* Übungsmaterial *
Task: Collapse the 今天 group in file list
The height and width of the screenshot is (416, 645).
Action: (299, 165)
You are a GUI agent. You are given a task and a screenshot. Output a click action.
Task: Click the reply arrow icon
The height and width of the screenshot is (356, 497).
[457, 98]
--
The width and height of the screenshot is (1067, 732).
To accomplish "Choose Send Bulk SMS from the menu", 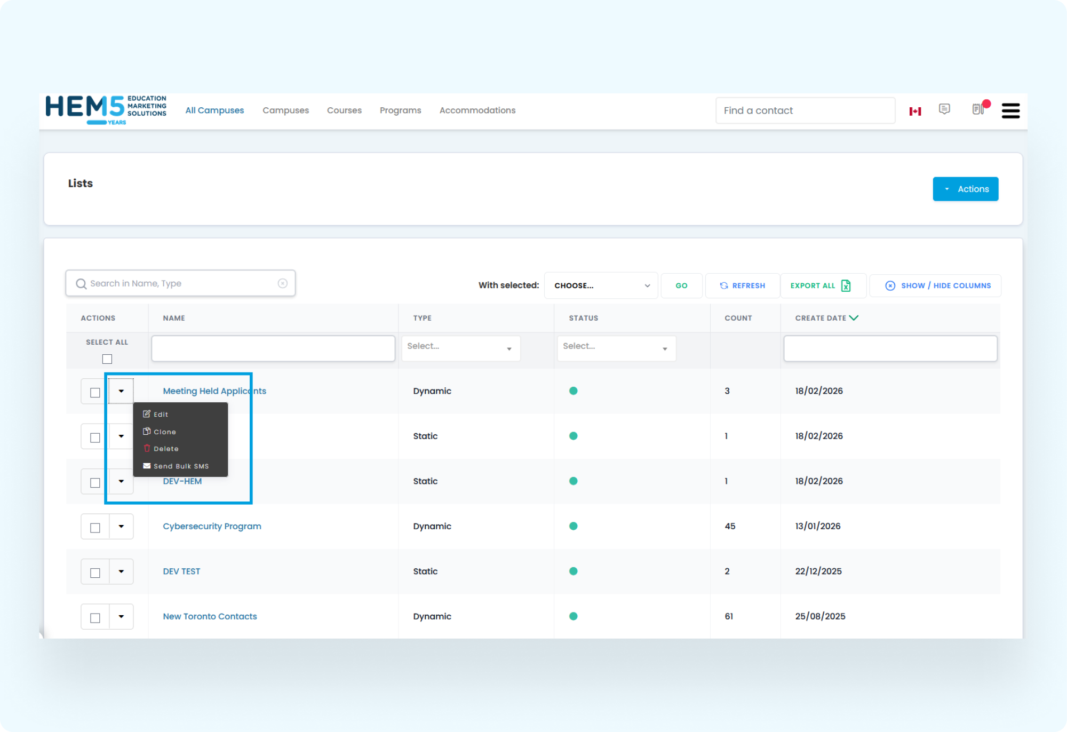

* Aufgabenstellung *
Geben Sie an, wie viele Zeilen der Einträge die Zeichenfolge „screenshot“ enthalten. Antworten Sie ausschließlich mit der Zahl.

* Lösung *
4